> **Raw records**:
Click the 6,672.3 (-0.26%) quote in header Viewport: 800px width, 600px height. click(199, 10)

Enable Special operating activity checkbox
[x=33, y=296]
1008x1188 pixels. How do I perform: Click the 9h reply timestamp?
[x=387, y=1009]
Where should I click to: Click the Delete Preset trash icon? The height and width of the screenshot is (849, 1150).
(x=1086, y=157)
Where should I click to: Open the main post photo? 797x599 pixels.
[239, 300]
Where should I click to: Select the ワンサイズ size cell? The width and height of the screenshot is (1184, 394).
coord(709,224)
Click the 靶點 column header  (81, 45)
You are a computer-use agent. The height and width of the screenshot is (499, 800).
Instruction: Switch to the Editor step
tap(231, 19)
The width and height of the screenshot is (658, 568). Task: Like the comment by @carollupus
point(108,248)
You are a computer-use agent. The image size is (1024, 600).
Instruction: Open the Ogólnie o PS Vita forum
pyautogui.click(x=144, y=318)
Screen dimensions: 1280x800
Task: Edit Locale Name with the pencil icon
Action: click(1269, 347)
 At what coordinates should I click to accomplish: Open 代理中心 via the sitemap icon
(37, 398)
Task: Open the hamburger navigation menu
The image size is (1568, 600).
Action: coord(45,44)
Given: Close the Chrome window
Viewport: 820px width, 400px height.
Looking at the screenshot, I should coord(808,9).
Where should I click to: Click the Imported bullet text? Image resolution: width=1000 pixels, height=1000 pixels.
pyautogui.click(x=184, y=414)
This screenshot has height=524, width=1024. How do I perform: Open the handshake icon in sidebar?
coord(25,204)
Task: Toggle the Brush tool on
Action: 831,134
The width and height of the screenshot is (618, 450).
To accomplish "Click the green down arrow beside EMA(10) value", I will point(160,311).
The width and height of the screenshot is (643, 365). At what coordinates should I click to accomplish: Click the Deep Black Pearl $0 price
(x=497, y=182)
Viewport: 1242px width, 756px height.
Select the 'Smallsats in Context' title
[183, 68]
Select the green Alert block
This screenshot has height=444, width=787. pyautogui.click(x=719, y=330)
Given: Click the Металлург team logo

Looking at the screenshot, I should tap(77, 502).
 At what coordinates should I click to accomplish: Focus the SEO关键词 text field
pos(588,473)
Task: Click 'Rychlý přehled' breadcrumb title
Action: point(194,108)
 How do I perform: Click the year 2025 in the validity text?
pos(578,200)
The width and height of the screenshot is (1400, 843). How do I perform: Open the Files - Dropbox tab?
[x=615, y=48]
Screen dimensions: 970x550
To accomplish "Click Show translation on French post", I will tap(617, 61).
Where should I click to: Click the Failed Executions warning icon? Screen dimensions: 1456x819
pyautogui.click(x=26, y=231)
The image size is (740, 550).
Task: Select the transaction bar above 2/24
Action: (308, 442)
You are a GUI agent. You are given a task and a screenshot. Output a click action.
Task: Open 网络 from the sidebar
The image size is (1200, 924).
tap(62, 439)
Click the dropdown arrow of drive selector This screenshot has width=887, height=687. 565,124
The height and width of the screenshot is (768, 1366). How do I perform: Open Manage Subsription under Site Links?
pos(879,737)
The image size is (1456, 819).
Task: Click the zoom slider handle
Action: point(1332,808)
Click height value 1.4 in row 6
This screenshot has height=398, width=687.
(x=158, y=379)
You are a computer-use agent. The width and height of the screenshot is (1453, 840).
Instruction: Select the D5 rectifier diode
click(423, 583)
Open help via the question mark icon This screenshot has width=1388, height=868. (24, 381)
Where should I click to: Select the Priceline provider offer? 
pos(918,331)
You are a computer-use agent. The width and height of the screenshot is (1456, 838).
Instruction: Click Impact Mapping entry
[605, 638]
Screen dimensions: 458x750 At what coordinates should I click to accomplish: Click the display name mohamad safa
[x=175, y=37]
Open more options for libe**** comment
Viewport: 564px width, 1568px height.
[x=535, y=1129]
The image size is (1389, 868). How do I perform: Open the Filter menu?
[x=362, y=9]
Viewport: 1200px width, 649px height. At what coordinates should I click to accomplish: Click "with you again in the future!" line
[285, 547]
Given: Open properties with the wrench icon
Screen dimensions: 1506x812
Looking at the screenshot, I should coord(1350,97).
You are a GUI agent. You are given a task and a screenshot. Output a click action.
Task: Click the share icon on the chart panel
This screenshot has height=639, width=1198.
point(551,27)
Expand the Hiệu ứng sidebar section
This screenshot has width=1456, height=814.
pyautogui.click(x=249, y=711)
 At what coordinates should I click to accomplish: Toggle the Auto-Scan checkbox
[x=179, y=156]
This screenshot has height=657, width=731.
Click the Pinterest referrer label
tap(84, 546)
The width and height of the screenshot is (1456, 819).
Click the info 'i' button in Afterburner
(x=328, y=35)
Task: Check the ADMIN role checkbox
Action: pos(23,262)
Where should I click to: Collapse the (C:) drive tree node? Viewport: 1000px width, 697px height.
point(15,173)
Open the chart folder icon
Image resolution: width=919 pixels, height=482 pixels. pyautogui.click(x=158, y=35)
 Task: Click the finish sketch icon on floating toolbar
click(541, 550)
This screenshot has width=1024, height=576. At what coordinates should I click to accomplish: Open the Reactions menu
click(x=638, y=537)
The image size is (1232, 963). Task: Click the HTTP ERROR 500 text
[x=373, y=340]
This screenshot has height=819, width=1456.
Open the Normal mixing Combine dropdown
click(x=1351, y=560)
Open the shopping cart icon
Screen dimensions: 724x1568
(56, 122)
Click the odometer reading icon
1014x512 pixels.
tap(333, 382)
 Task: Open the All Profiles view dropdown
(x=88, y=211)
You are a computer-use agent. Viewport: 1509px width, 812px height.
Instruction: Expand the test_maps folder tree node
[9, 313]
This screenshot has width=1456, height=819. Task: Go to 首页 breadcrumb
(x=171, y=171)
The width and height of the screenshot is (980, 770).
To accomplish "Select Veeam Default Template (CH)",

> **The task**: Return every line of the items above exactly as it appears, with nothing changed.

> **Written answer**:
Click the 6,672.3 (-0.26%) quote in header Viewport: 800px width, 600px height. click(199, 10)

Enable Special operating activity checkbox
[x=33, y=296]
1008x1188 pixels. How do I perform: Click the 9h reply timestamp?
[x=387, y=1009]
Where should I click to: Click the Delete Preset trash icon? The height and width of the screenshot is (849, 1150).
(x=1086, y=157)
Where should I click to: Open the main post photo? 797x599 pixels.
[239, 300]
Where should I click to: Select the ワンサイズ size cell? The width and height of the screenshot is (1184, 394).
coord(709,224)
Click the 靶點 column header  (81, 45)
You are a computer-use agent. The height and width of the screenshot is (499, 800).
Instruction: Switch to the Editor step
tap(231, 19)
The width and height of the screenshot is (658, 568). Task: Like the comment by @carollupus
point(108,248)
You are a computer-use agent. The image size is (1024, 600).
Instruction: Open the Ogólnie o PS Vita forum
pyautogui.click(x=144, y=318)
Screen dimensions: 1280x800
Task: Edit Locale Name with the pencil icon
Action: click(1269, 347)
 At what coordinates should I click to accomplish: Open 代理中心 via the sitemap icon
(37, 398)
Task: Open the hamburger navigation menu
The image size is (1568, 600).
Action: coord(45,44)
Given: Close the Chrome window
Viewport: 820px width, 400px height.
Looking at the screenshot, I should coord(808,9).
Where should I click to: Click the Imported bullet text? Image resolution: width=1000 pixels, height=1000 pixels.
pyautogui.click(x=184, y=414)
This screenshot has height=524, width=1024. How do I perform: Open the handshake icon in sidebar?
coord(25,204)
Task: Toggle the Brush tool on
Action: 831,134
The width and height of the screenshot is (618, 450).
To accomplish "Click the green down arrow beside EMA(10) value", I will point(160,311).
The width and height of the screenshot is (643, 365). At what coordinates should I click to accomplish: Click the Deep Black Pearl $0 price
(x=497, y=182)
Viewport: 1242px width, 756px height.
Select the 'Smallsats in Context' title
[183, 68]
Select the green Alert block
This screenshot has height=444, width=787. pyautogui.click(x=719, y=330)
Given: Click the Металлург team logo

Looking at the screenshot, I should tap(77, 502).
 At what coordinates should I click to accomplish: Focus the SEO关键词 text field
pos(588,473)
Task: Click 'Rychlý přehled' breadcrumb title
Action: point(194,108)
 How do I perform: Click the year 2025 in the validity text?
pos(578,200)
The width and height of the screenshot is (1400, 843). How do I perform: Open the Files - Dropbox tab?
[x=615, y=48]
Screen dimensions: 970x550
To accomplish "Click Show translation on French post", I will tap(617, 61).
Where should I click to: Click the Failed Executions warning icon? Screen dimensions: 1456x819
pyautogui.click(x=26, y=231)
The image size is (740, 550).
Task: Select the transaction bar above 2/24
Action: (308, 442)
You are a GUI agent. You are given a task and a screenshot. Output a click action.
Task: Open 网络 from the sidebar
The image size is (1200, 924).
tap(62, 439)
Click the dropdown arrow of drive selector This screenshot has width=887, height=687. 565,124
The height and width of the screenshot is (768, 1366). How do I perform: Open Manage Subsription under Site Links?
pos(879,737)
The image size is (1456, 819).
Task: Click the zoom slider handle
Action: point(1332,808)
Click height value 1.4 in row 6
This screenshot has height=398, width=687.
(x=158, y=379)
You are a computer-use agent. The width and height of the screenshot is (1453, 840).
Instruction: Select the D5 rectifier diode
click(423, 583)
Open help via the question mark icon This screenshot has width=1388, height=868. (24, 381)
Where should I click to: Select the Priceline provider offer? 
pos(918,331)
You are a computer-use agent. The width and height of the screenshot is (1456, 838).
Instruction: Click Impact Mapping entry
[605, 638]
Screen dimensions: 458x750 At what coordinates should I click to accomplish: Click the display name mohamad safa
[x=175, y=37]
Open more options for libe**** comment
Viewport: 564px width, 1568px height.
[x=535, y=1129]
The image size is (1389, 868). How do I perform: Open the Filter menu?
[x=362, y=9]
Viewport: 1200px width, 649px height. At what coordinates should I click to accomplish: Click "with you again in the future!" line
[285, 547]
Given: Open properties with the wrench icon
Screen dimensions: 1506x812
Looking at the screenshot, I should coord(1350,97).
You are a GUI agent. You are given a task and a screenshot. Output a click action.
Task: Click the share icon on the chart panel
This screenshot has height=639, width=1198.
point(551,27)
Expand the Hiệu ứng sidebar section
This screenshot has width=1456, height=814.
pyautogui.click(x=249, y=711)
 At what coordinates should I click to accomplish: Toggle the Auto-Scan checkbox
[x=179, y=156]
This screenshot has height=657, width=731.
Click the Pinterest referrer label
tap(84, 546)
The width and height of the screenshot is (1456, 819).
Click the info 'i' button in Afterburner
(x=328, y=35)
Task: Check the ADMIN role checkbox
Action: pos(23,262)
Where should I click to: Collapse the (C:) drive tree node? Viewport: 1000px width, 697px height.
point(15,173)
Open the chart folder icon
Image resolution: width=919 pixels, height=482 pixels. pyautogui.click(x=158, y=35)
 Task: Click the finish sketch icon on floating toolbar
click(541, 550)
This screenshot has width=1024, height=576. At what coordinates should I click to accomplish: Open the Reactions menu
click(x=638, y=537)
The image size is (1232, 963). Task: Click the HTTP ERROR 500 text
[x=373, y=340]
This screenshot has height=819, width=1456.
Open the Normal mixing Combine dropdown
click(x=1351, y=560)
Open the shopping cart icon
Screen dimensions: 724x1568
(56, 122)
Click the odometer reading icon
1014x512 pixels.
tap(333, 382)
 Task: Open the All Profiles view dropdown
(x=88, y=211)
You are a computer-use agent. Viewport: 1509px width, 812px height.
Instruction: Expand the test_maps folder tree node
[9, 313]
This screenshot has width=1456, height=819. Task: Go to 首页 breadcrumb
(x=171, y=171)
The width and height of the screenshot is (980, 770).
To accomplish "Select Veeam Default Template (CH)",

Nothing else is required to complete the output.